То же касается и русских публичных мероприятий. Не всем организаторам доступен переводчик-синхронист, но спросить перед началом выступления, есть ли в зале кто-то, кому нужен перевод, и посадить рядом с ним переводчика — не такая уж неподъемная практика.

Естественно, огромен среди приезжающих с детьми спрос на русскоязычные частные школы. Чуть менее естественно звучат жалобы в чатах на то, что в детских садах воспитательница армяноязычная, армянские дети не говорят на русском, да и «мероприятий для русских детей слишком мало». В целом желания отдать ребенка, даже маленького и быстро адаптирующегося, в армяноязычную школу я, за единичными исключениями, не встречала даже у тех семей, которые поняли, что приехали сюда надолго, а не пересидеть несколько месяцев. И это тоже воспринимается нормой по умолчанию.

Итак, несмотря на снижение уровня бытовых условий и рост цен — ситуацию, в которой оказались несогласные с войной россияне, Армения, по-видимому, оказалась для них максимально «комфортной» как морально, так и юридически. Но этот относительный психологический комфорт, как и доброжелательность местных жителей, должна не убаюкивать, а, напротив, стать поводом к самоанализу. Переезд в другую страну не может быть только физическим перемещением в пространстве. В конечном итоге, большого количества проблем можно и правда избежать привычкой задумываться: а где именно я оказался и по какой причине? Тут трудно избежать несколько набивших оскомину слов о «смене оптики». Но я вижу и по себе, и по другим, что многие проходят эту процедуру вполне успешно.

И тогда вместо ожиданий «нормального» и привычного, или наряду с ними, появляется желание разобраться, а почему здесь все именно так, а не иначе (подсказка: часто вовсе не потому, что до приезда россиян в Армении жили дикари), потребность предложить и создать нечто с учетом этого нового знания, а не поверх него.
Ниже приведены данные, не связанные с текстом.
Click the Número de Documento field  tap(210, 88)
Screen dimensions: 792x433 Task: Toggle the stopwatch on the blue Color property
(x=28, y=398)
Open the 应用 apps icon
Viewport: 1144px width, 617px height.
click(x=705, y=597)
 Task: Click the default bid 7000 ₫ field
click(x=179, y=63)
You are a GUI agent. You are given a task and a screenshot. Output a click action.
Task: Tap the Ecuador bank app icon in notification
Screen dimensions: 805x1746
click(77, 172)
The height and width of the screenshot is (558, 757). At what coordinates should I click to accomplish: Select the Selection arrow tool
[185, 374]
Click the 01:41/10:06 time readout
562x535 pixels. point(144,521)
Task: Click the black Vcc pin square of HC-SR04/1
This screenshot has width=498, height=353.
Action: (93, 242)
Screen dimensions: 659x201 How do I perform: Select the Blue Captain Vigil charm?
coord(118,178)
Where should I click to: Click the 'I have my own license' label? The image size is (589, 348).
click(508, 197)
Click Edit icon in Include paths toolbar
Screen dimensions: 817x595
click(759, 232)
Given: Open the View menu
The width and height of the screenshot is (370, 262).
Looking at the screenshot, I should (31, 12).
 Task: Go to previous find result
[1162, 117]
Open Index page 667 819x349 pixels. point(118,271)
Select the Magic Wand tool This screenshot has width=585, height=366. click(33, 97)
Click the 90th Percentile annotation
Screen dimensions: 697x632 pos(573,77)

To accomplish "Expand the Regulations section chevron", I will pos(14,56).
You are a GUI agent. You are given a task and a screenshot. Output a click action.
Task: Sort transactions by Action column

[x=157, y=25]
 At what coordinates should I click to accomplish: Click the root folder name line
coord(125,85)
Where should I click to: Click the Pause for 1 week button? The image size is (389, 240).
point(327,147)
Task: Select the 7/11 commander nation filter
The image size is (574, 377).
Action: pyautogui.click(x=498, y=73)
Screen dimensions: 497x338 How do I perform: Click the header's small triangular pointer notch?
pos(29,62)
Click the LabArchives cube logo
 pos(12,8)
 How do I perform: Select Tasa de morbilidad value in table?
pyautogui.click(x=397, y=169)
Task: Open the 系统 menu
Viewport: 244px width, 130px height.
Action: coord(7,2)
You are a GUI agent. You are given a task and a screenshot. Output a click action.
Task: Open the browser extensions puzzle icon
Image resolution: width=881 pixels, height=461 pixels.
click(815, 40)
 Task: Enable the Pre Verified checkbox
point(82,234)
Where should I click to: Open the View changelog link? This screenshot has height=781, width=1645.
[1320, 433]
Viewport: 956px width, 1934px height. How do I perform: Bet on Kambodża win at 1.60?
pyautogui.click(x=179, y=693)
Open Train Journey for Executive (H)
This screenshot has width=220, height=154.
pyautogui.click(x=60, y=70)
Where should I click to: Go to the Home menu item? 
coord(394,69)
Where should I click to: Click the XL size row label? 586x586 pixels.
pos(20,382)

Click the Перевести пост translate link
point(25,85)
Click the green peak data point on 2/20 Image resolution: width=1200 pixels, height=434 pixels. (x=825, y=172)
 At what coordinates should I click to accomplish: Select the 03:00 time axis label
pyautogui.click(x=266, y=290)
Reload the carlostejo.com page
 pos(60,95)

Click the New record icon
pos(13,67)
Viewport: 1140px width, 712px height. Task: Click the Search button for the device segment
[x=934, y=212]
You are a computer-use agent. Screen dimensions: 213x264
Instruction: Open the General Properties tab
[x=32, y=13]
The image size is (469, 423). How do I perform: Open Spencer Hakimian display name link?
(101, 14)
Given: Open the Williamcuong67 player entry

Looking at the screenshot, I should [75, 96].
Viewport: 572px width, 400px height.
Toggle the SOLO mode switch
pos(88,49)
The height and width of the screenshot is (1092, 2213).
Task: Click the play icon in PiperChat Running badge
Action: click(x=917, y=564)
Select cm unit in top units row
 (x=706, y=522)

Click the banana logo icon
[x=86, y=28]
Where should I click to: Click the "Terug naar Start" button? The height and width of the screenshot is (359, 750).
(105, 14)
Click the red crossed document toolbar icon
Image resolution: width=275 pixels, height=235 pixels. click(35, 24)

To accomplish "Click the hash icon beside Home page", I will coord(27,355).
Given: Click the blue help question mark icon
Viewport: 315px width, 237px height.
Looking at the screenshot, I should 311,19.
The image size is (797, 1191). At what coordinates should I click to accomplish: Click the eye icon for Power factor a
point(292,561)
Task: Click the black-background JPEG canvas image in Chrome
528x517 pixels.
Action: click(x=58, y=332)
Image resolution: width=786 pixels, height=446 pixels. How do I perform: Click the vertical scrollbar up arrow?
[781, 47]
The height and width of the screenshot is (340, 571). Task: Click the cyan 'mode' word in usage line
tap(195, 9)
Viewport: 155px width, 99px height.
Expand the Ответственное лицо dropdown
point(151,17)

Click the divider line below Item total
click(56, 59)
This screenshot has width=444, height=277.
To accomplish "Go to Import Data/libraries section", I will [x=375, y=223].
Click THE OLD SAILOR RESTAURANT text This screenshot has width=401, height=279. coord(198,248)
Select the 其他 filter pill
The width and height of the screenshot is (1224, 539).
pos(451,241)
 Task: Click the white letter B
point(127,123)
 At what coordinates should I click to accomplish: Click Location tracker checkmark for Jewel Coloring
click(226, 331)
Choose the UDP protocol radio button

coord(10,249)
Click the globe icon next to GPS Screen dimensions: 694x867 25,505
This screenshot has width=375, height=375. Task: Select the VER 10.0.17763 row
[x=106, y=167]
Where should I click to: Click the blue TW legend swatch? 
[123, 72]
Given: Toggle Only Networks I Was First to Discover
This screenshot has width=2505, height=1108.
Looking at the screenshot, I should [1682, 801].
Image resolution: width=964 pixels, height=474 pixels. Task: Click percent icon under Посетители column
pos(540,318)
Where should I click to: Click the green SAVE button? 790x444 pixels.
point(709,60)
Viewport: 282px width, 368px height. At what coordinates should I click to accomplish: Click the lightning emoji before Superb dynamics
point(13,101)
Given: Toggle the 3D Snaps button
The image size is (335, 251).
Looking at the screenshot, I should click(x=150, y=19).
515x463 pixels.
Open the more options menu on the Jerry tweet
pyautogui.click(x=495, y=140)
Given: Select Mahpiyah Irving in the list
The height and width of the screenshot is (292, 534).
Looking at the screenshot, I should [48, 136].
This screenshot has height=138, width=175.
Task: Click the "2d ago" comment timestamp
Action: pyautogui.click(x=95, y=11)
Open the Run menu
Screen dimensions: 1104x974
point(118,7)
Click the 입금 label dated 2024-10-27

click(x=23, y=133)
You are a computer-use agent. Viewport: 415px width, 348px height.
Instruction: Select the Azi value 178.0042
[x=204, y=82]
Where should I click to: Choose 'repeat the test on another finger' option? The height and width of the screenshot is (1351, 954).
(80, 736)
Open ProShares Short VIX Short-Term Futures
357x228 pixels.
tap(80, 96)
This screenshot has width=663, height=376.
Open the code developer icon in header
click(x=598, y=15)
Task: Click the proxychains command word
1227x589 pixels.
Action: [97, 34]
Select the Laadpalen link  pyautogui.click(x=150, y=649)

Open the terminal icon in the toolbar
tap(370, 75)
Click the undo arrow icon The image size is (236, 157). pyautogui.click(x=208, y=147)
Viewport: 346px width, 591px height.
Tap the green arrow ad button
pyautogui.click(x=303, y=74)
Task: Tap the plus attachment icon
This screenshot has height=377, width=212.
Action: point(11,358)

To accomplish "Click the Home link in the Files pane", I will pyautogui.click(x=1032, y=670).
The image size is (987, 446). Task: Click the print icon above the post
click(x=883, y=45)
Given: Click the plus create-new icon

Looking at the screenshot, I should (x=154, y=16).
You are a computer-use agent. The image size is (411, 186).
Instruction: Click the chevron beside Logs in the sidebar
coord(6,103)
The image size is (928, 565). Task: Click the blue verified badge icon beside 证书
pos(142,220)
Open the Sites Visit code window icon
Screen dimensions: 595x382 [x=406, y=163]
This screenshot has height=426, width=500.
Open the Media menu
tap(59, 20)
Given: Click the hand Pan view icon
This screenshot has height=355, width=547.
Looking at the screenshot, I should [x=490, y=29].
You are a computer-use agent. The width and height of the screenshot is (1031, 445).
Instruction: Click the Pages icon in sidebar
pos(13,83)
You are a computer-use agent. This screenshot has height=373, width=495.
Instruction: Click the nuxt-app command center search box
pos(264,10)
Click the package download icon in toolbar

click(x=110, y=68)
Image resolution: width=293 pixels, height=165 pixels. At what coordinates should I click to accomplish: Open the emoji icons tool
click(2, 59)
И тогда дизайнер или менеджер из столицы бывшей империи (не успевший вполне осознать ее бывшесть) несколько раз задумается перед тем, как спустя несколько недель после приезда говорить про Ереван в интервью что-то вроде «Город совковый, но россияне уже открыли какие-то новые бары, и мы ожидаем, что сюда релоцируется Вася Пупкин из Питера со своим уникальным бутиком, и, возможно, тут скоро станет интересно».

«Надеемся, — почти кричит приехавший из России, не из Украины, человек, заканчивая гневный пост про жадных армян и цены на квартиры, — вы не будете в такой ситуации войны, потому что это ад».

Два года назад здесь на войне погибло около пяти тысяч солдат. Но этот ад был мало кому интересен.

Но недавно совсем молодой и незнакомый человек из Питера сказал мне: «Я тут только две недели, но до слез обидно осознавать, в каком же снобском пузыре мы всю жизнь жили и как никого, кроме себя, не замечали».

Этот опыт переосмысления, скромности и благодарности мы здесь, в Армении, имеем уникальную возможность обрести не под суровые окрики «русские, заткнитесь» (на которые, безусловно, имеют полное право украинцы), а самостоятельно, в самой мягкой и щадящей форме из возможных, но для этого надо хотеть хотя бы слышать и видеть другого.